Statistical considerations for metabolomics data analysis (4/4/2016)
Mon, April 4, 2016 at 4:30 AM
Customer: Our data are non-targeted metabolite profiling data acquired specifically by Agilent instrumentation. Could you tell us (1) Which methods do you apply for the imputation of the data (curation of missing values)? Do you have any additional pre-processing of the data to reduce noise etc? (2) Our typical metabolomics dataset consists of ca 200 samples of human plasma, where two or more groups are compared. In many cases we have two measurements of the same individual (before and after), and the effect of the treatment is compared between different products. Which statistical methods do you apply for such comparisons? (3) Do you use purely univariate techniques, or do you also apply chemometric modeling tools or machine learning methods for such large datasets?

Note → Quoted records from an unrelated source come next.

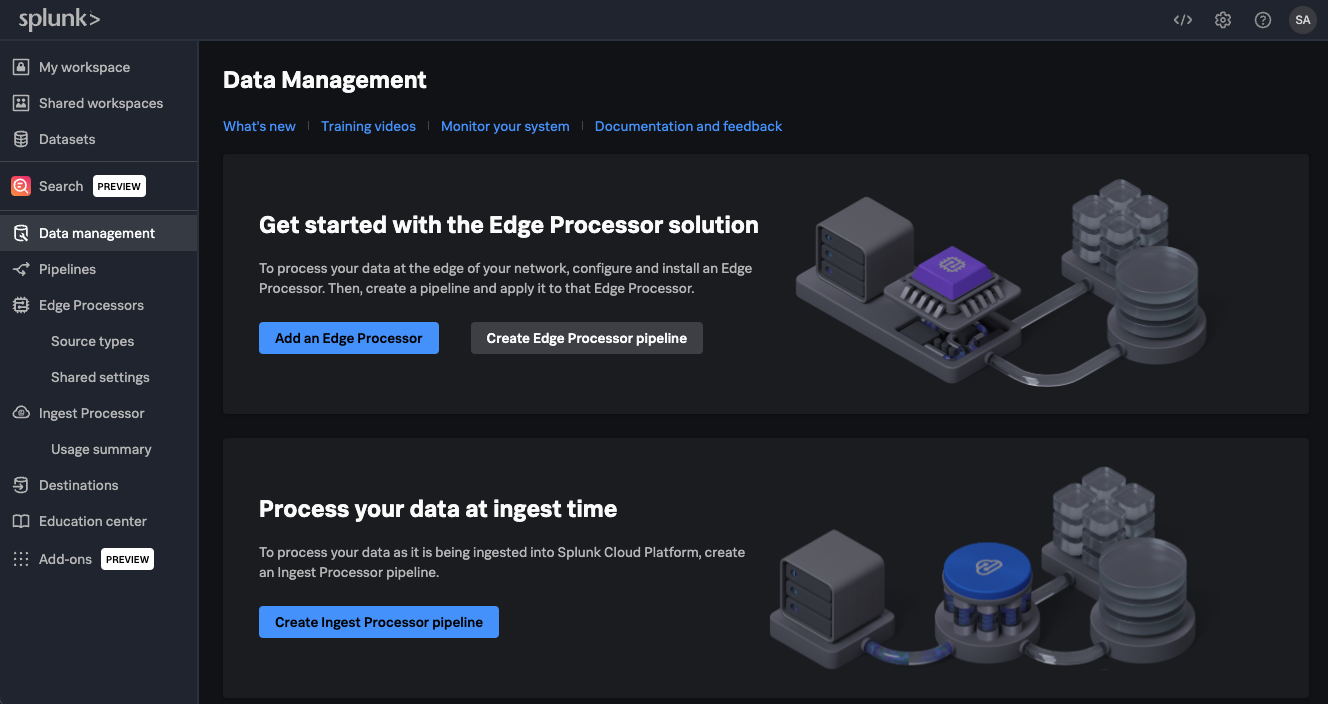Viewport: 1328px width, 704px height.
Task: Open the settings gear in the top bar
Action: (1223, 19)
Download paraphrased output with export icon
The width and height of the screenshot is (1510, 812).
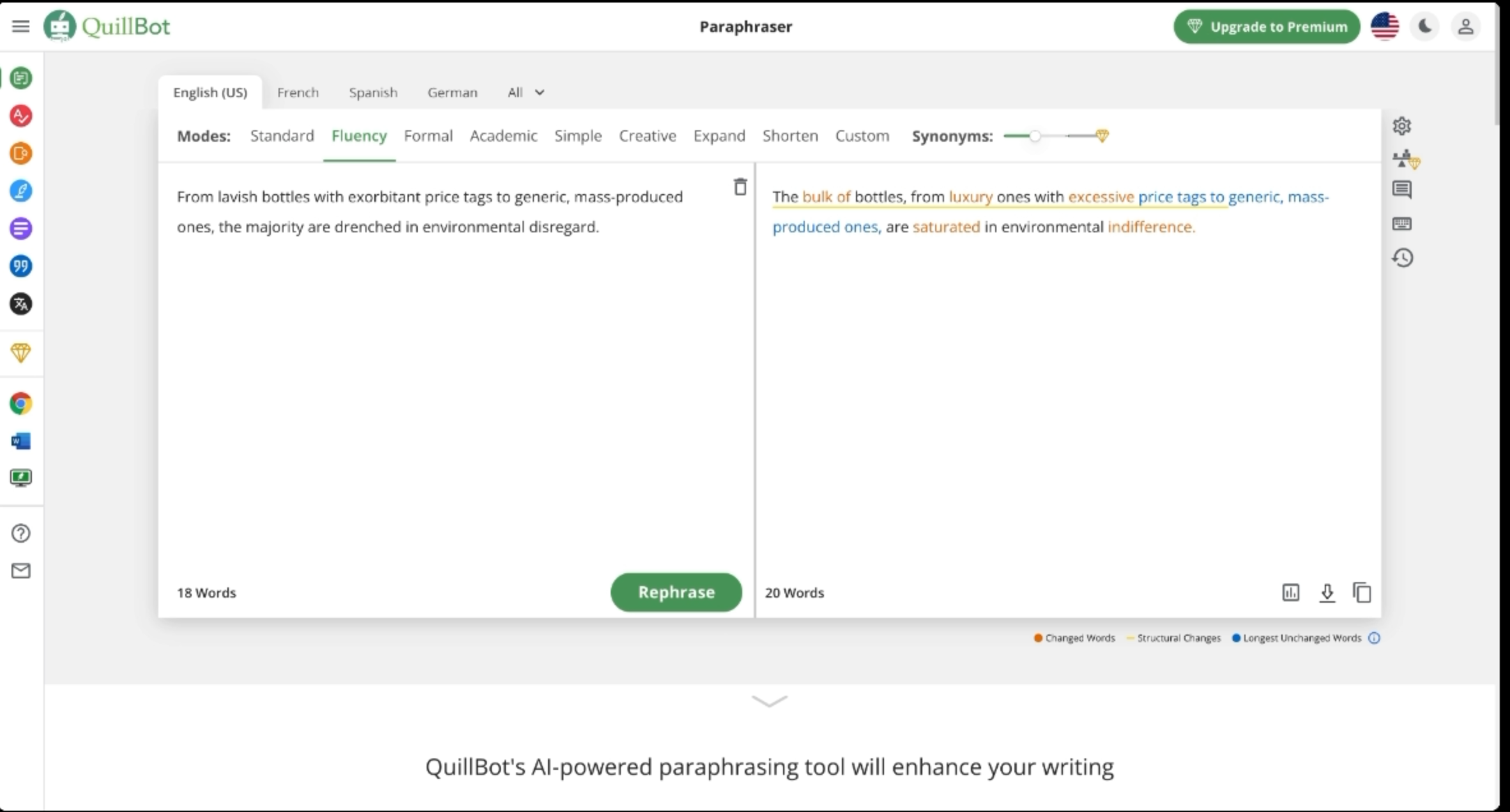1327,592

Mon, April 4, 2016 at 4:24 PM
AccuraScience LB: The way to impute the data has a lot to do with the nature of the missing values. If a missing value represents missing measurement, then imputing it by the mean or median of other samples for the same metabolite would be proper. If the missing value represents the measurement is "too low to be determined (reliably)", then setting it to 2-3 times the background might be proper. If too many samples have missing values for the same metabolite, then it would be a good idea to eliminate the metabolite all together. It is also important to check for outliers - by PCA and/or clustering analysis, as part of the data pre-processing procedure.
Your study design is not complicated. Paired t-test followed by false discovery rate (FDR) control would be adequate, if only two groups are involved. If 3 or more groups are to be compared, ANOVA or a linear mixed effects model will do.
We do machine learning/pattern recognition types of work a lot - they involve method such as SVM (support vector machine), RF (random forest), PLS-DA, and various feature selection techniques.
Note: LB stands for Lead Bioinformatician. n AccuraScience LB is a senior bioinformatics expert and leader of an AccuraScience data analysis team.
Disclaimer: This text was selected and edited based on genuine communications that took place between a customer and AccuraScience data analysis team at specified dates and times. The editing was made to protect the customer’s privacy and for brevity. The edited text may or may not have been reviewed and approved by the customer. AccuraScience is solely responsible for the accuracy of the information reflected in this text.